Selected research activities
In 2017 and through her affiliation in University of Maryland, Prof. Muro was awarded a $1.5 million, 4-year R01 grant from the U.S. National Institute of Health for the project entitled “Targeted replacement of defective lysosomal enzymes in the lung and brain”, which aims to design new nanomedicine approaches to treat lysosomal disorders, a group of inherited and fatal conditions whose treatment remains largely unresolved.
She was also awarded a Maryland Innovation Initiative award from State of Maryland Technology Development Corporation, to develop a new fusion-enzyme therapeutic to treat types A-B Niemann-Pick disease, and she secured a Collaborative Research Agreement with Genisphere LLC, a nano-bio-technology company based on Pennsylvania, to advance a new 3DNA-based drug-carrier platform for diverse therapeutic applications.
Prof. Muro’s Maryland group published 7 articles in 2017, among them a highly innovative work (Kim et al., Biomaterials. 2017 Dec;147:14-25) describing for the first time the combination of targeting molecules and anti-phagocytic elements on the surface of drug nanocarriers, which significantly enhanced the specific tissue uptake of these therapeutic devices in preclinical animal models.
Two of Prof. Muro’s U.S. patents, filed through University of Pennsylvania, were granted in 2017 (“Targeted nanocarriers for intracellular drug delivery” and “Targeted protein replacement for the treatment of lysosomal storage disorders”).

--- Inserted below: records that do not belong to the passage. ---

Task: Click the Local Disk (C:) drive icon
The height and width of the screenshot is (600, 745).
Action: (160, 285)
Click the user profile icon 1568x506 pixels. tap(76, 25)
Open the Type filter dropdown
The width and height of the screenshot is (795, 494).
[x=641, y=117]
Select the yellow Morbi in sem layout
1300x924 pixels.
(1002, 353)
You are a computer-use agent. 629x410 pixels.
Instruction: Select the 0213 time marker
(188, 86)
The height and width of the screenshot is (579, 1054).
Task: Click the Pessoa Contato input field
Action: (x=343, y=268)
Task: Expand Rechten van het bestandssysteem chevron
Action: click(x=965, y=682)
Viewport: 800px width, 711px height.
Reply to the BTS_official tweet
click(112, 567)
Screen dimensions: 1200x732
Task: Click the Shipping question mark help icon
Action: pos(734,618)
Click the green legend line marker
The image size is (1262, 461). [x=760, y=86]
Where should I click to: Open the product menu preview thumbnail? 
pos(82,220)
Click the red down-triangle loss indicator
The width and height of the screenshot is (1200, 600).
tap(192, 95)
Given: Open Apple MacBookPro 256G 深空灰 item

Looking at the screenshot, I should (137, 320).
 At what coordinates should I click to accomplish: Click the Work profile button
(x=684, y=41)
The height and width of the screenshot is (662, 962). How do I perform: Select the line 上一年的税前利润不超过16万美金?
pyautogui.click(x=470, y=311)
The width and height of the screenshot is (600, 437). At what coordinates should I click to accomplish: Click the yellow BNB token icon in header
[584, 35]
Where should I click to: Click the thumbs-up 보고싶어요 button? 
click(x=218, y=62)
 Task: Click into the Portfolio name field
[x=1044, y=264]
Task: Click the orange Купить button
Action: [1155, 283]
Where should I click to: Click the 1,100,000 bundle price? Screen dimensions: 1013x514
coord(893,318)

She was also an invited speaker in the Frontiers in CNS Drug Delivery Symposium held in Berlin (Germany) and the Gordon Research Conference on Lysosomal Diseases held in Barga (Italy), and after joining ICREA and her host institution, IBEC, Prof. Muro participated as a keynote speaker in the International NanoBio&Med Conference 2017, where she spoke of “Receptor-targeted drug delivery: biological mechanisms and applications”.